WHAT THE TASK REQUIRES: From the data below, return each line in which the string "Apply" is found.

(Pixel coordinate grounding data)
________________

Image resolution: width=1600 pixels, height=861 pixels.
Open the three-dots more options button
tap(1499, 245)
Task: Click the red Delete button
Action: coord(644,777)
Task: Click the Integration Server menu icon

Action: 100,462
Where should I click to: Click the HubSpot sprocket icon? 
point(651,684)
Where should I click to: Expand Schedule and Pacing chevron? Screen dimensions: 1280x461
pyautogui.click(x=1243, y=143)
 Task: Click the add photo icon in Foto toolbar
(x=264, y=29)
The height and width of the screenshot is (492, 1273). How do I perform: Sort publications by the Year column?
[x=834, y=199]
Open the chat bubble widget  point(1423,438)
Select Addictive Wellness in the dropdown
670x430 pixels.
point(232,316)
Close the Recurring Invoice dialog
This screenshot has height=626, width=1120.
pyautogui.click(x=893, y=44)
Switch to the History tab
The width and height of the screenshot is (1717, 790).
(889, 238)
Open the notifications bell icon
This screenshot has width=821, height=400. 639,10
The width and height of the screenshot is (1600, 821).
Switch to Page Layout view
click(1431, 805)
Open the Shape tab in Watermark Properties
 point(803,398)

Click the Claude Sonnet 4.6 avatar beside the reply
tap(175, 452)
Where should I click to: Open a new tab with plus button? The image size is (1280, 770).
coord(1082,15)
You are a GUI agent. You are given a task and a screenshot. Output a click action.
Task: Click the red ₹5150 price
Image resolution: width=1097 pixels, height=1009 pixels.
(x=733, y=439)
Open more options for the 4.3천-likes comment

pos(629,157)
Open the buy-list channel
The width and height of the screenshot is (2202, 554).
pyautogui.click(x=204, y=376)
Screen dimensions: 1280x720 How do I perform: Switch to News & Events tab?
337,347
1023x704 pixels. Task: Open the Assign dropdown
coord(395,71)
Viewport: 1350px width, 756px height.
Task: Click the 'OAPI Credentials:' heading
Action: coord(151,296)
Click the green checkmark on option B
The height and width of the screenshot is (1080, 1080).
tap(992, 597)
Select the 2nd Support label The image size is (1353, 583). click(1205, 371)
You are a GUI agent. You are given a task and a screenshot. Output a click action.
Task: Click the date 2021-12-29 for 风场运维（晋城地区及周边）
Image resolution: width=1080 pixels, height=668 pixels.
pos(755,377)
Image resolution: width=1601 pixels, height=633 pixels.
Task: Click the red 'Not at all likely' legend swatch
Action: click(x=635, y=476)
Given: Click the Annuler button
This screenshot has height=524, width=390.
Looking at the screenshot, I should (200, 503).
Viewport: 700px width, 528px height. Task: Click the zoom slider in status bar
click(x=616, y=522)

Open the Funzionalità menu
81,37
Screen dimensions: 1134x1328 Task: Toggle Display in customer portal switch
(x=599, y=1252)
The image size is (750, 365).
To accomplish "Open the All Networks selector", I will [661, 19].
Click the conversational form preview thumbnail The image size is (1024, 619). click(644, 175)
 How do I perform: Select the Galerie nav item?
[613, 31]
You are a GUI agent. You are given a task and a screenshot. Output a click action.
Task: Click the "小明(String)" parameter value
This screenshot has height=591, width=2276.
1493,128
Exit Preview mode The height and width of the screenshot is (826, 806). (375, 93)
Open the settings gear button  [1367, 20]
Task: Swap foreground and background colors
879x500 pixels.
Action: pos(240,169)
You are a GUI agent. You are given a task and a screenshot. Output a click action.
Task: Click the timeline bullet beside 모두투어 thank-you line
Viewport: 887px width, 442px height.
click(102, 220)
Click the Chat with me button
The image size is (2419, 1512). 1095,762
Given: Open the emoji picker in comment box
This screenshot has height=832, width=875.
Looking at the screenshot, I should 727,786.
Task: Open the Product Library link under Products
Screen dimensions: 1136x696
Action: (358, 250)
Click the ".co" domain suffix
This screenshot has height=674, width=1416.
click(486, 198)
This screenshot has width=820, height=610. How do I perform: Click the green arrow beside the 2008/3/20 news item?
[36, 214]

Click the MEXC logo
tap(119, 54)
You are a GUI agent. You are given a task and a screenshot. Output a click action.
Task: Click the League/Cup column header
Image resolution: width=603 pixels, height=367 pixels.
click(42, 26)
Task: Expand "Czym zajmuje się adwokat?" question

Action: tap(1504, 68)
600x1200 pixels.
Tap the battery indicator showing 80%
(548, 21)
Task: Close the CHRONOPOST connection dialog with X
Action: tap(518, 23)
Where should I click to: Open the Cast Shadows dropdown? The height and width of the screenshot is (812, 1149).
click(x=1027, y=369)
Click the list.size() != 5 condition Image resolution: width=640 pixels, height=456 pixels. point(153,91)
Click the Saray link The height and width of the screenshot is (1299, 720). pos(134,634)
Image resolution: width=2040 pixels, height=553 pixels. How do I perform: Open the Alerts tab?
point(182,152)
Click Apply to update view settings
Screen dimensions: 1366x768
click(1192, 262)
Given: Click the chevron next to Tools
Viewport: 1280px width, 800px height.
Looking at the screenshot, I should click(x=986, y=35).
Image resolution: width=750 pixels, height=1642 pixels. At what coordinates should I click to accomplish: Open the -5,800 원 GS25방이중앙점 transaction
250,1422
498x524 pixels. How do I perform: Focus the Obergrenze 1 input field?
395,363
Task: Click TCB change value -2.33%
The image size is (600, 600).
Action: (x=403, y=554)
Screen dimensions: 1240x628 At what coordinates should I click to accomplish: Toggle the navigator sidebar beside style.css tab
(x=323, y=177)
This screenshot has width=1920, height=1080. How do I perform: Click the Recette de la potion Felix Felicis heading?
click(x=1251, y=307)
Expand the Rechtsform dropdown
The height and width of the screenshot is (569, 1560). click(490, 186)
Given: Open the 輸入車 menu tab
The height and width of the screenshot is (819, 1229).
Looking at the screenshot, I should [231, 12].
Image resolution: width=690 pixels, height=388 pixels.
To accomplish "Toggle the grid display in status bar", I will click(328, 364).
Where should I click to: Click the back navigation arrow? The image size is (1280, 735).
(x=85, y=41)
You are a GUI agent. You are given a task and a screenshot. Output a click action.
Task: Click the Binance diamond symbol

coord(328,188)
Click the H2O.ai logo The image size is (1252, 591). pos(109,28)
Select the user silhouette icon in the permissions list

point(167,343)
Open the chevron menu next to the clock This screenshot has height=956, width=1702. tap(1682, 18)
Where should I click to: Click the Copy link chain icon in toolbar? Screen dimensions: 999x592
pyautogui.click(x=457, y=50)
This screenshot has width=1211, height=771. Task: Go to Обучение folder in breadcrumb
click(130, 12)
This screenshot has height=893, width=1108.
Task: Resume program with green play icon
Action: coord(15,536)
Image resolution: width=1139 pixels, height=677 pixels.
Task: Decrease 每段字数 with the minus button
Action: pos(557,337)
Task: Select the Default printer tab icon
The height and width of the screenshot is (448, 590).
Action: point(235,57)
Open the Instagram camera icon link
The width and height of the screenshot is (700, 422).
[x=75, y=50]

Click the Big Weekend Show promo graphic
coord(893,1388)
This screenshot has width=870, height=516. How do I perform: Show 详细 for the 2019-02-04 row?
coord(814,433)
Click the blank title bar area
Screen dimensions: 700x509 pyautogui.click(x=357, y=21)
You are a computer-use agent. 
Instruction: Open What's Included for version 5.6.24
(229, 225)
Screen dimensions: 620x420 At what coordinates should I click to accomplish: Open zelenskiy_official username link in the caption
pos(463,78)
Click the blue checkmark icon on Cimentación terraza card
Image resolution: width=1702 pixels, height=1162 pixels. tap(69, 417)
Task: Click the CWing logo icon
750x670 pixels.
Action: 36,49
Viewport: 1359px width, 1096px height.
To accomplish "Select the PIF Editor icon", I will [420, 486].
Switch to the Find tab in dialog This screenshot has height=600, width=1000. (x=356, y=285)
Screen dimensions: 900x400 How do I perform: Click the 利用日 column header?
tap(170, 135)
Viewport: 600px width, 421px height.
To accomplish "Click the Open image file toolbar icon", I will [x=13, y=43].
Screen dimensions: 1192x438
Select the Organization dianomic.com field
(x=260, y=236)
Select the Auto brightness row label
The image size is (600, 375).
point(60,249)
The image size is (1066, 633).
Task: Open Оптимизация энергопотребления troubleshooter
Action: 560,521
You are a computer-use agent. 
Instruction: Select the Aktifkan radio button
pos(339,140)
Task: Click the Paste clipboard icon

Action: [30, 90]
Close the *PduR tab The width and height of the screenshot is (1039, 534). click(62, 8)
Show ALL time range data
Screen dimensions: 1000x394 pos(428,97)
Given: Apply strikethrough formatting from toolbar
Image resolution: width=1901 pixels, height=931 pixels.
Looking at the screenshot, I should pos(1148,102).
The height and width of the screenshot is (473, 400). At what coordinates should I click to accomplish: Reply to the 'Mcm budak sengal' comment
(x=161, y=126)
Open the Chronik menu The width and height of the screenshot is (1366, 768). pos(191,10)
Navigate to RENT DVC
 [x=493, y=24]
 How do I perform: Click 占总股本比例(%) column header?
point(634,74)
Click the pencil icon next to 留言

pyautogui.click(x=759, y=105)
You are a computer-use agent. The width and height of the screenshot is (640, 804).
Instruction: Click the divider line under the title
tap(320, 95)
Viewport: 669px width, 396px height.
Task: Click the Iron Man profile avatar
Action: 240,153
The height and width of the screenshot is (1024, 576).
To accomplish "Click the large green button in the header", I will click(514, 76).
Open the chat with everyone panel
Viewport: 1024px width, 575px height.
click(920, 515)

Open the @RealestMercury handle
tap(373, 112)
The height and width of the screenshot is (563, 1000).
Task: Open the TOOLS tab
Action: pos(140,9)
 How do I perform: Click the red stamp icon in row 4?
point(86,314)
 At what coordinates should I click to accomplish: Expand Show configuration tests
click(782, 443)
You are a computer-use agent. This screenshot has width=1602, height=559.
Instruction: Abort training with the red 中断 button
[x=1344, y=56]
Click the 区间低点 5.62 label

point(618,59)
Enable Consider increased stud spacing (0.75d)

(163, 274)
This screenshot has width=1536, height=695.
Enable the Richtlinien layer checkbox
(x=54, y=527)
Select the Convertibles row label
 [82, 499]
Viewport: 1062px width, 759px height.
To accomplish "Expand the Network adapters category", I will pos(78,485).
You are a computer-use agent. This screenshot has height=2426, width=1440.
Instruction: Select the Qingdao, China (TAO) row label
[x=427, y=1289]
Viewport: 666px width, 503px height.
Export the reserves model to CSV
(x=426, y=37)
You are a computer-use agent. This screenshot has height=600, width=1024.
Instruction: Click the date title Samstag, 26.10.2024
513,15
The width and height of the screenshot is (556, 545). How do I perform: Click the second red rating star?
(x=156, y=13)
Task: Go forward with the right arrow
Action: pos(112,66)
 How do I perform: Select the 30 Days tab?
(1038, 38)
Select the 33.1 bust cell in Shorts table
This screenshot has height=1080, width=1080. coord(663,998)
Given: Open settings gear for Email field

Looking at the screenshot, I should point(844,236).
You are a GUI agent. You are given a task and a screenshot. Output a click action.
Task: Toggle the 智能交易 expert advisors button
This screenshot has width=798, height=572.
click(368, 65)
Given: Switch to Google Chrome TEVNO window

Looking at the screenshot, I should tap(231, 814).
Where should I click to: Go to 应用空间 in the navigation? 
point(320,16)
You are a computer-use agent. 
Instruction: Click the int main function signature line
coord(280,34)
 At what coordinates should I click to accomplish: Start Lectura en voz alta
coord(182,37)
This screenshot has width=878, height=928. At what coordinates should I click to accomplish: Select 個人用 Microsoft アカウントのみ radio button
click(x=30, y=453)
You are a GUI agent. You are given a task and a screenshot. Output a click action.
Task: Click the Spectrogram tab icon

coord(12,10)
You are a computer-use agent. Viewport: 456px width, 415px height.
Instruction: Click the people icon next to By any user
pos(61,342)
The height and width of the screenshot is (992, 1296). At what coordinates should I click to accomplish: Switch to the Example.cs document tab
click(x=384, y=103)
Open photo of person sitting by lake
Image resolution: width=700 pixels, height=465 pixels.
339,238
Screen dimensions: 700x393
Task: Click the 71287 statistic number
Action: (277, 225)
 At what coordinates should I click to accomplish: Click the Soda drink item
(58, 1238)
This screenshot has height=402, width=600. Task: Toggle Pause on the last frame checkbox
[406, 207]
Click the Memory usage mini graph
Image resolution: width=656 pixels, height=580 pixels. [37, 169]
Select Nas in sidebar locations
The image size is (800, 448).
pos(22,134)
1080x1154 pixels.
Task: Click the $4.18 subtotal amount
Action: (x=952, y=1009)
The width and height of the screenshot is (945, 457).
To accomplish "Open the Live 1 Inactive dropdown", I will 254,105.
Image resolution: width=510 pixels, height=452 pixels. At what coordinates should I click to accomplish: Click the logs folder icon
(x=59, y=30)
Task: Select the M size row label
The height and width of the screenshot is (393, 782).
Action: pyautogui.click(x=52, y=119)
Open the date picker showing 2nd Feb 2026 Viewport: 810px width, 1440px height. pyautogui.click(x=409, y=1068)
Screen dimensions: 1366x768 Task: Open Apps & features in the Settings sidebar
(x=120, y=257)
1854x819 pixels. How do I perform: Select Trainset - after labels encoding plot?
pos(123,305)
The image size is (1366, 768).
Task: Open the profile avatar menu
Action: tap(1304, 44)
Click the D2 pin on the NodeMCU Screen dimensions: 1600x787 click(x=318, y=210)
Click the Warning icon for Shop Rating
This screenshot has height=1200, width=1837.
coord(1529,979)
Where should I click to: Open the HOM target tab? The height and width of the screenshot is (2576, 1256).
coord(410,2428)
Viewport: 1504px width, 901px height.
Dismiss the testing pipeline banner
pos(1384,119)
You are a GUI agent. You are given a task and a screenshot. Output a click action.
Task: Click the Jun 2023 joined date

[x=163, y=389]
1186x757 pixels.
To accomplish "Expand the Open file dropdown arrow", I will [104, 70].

________________

RESULT:
Click Apply to update view settings
Given: Apply strikethrough formatting from toolbar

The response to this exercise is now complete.